The bill would direct money from a community repair fund toward families who suffered negative health effects from living near what Bryan described as the state’s largest toxic urban oil field. The repair fund was created under legislation approved two years ago that shut down the oil field and required polluters to contribute financially to community recovery efforts.

“All this bill does is allocate resources from that repair fund and direct cash assistance to families that have had negative health impacts as a result of living next to that oil field,” said Bryan during remarks on the Assembly floor.

Bryan called the proposal “the largest environmental reparations opportunity for South LA” and told lawmakers the bill had not received opposition during the legislative process.

The legislation is part of California’s broader push to address environmental justice concerns in communities historically exposed to industrial pollution.
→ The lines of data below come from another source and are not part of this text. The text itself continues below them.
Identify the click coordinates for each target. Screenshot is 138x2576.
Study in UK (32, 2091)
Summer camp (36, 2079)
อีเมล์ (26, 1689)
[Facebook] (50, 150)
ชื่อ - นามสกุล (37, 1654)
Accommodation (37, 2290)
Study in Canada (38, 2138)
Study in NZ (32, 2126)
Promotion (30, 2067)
South Los Angeles residents and environmental advocates have long raised concerns about health risks associated with oil drilling operations near homes, schools and parks.

Supporters say the measure represents a new approach to environmental accountability by ensuring that communities affected by pollution directly benefit from funds collected from responsible companies.

After debate concluded, Assembly leadership opened the roll call vote, and the measure passed with majority support from lawmakers.

AB 1661 now moves to the Senate for further review.